The underlying themes are still primarily related to the way that contemporary Russian society has been corrupted by drink and by the values of capitalism. The viewpoint is different, as contrasts are drawn between the sharp young wealthy of the city and the backward rural peasants whom they meet.
The young couple, Lyovchik and the heavily pregnant Poppet (played by Paul Ready and Sarah Cattle), have descended on this village to sell toasters that don't work, at four times the normal price. The villagers buy them as they would religious icons and regard them as status symbols.
When ten of them arrive to return the useless machines, they are mentally beaten down by the visitors and forced to accept their lot with little complaint, as they always have. The youngsters are used to living life at a different pace and happily insult and laugh at the locals.
There are some very funny moments. First the station mistress played by Suzan Sylvester talks of her new (poisonous) potato vodka distilling business. Then Gary Oliver's unreformed communist, Mishka, drunk on her product, goes mad with a shotgun.
The gunshots have a significant effect, as Poppet goes into labour and is billeted with an amateur midwife (Di Botcher) whose kindness and ability to bore go hand in hand. Poppet undergoes a religious transformation during the internment, becoming meek and mild - to the consternation of her returning husband.
After ten days of motherhood, this wild-living dealer, who has had a dozen abortions, finds God, wants to stay in the country and reopen the sawmill. Her husband is disbelieving and violently forces her to return.

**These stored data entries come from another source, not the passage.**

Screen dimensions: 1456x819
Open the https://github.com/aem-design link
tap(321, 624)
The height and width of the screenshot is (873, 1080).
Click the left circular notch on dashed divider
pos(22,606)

Her conversion and internal battle do not last long and after reaching crisis point, she undergoes a cataclysmic experience and instantly reverts to type. This seemingly demonstrates the playwright's view that in 21st Century Russia, the old values can never win in a battle with the new.
The ending is opaque with black milk becoming white once more. The return of the city-dwellers to their home is likely to be for the best, not only for them but also for the villagers, who can also return to a normal, albeit deadly existence.
Sadly, the only conclusion that can be drawn from this black comedy is that Sigarev is equally pessimistic about the future for either city or country in Russia.
If you go to see Black Milk, be prepared. Beware the special effects in Simon Usher's production and Ian Dickinson's sound design, the shotgun is terrifying and the whole theatre shakes as express trains run past the station!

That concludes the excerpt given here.